While getting rr working in VMWare guests, we ran into a tricky little bug. Typical usage of CPUID. e.g. to detect SSE2 support, looks like this pseudocode:
CPUID(0); // get maximum supported CPUID subfunction M if (S <= M) { CPUID(S); // execute subfunction S }Thus, CPUID calls often occur in pairs with a conditional branch between them. The bug is that in a VMWare guest, when we count the number of conditional branches executed, the conditional branch between those two CPUIDs is usually (but not always) omitted from the count. We assume this is a VMWare bug because it does not happen on the same hardware outside of a VM, and it does not happen in a KVM-based VM.
Experiments show that some code sequences trigger the bug and other equivalent sequences don't. Single-stepping and other kinds of interference suppress the bug. My best guess is that VMWare optimizes some forms of the above code, perhaps to reduce the number of VM exits, and in so doing skips execution of the conditional branch, without taking into account that this might perturb performance counter values. Admittedly, it's unusual for software to rely on precise performance counter values the way rr does.
This sucks for rr because rr relies on these counts being accurate. We sometimes find that replay diverges because one of these conditional branches was not counted during recording but is counted during replay. (The other way around is possible too, but less frequently observed.) We have some heuristics and workarounds, but it's difficult to fully work around without adding significant complexity and/or slowdown.
The bug is easily reproduced: just use rr to record and replay anything simple. When replaying, rr automatically detects the presence of the bug and prints a warning on the console:
rr: Warning: You appear to be running in a VMWare guest with a bug where a conditional branch instruction between two CPUID instructions sometimes fails to be counted by the conditional branch performance counter. Partial workarounds have been enabled but replay may diverge. Consider running rr not in a VMWare guest.
Steps forward:
- Find a way to report this bug to VMWare.

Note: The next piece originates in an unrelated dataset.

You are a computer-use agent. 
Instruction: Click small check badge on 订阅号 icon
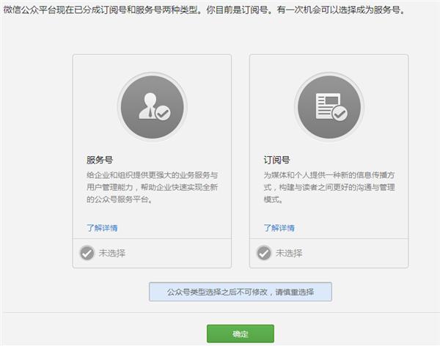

- Linux hosts can run rr in KVM-based VMs or directly on the host. Xen VMs might work too.
- Parallels apparently supports PMU virtualization now; if Parallels doesn't have this bug, it might be the best way to run rr on a Mac or Windows host.
- We can add a "careful mode" that would probably almost always replay successfully, albeit with additional overhead.
- The bug is less likely to show up once rr supports x86-64. At least in Firefox, CPUID instructions are most commonly used to detect the presence of SSE2, which is unnecessary on x86-64.
- In practice, recording Firefox in VMWare generally works well without hitting this bug, so maybe we don't need to invest a lot in fixing it.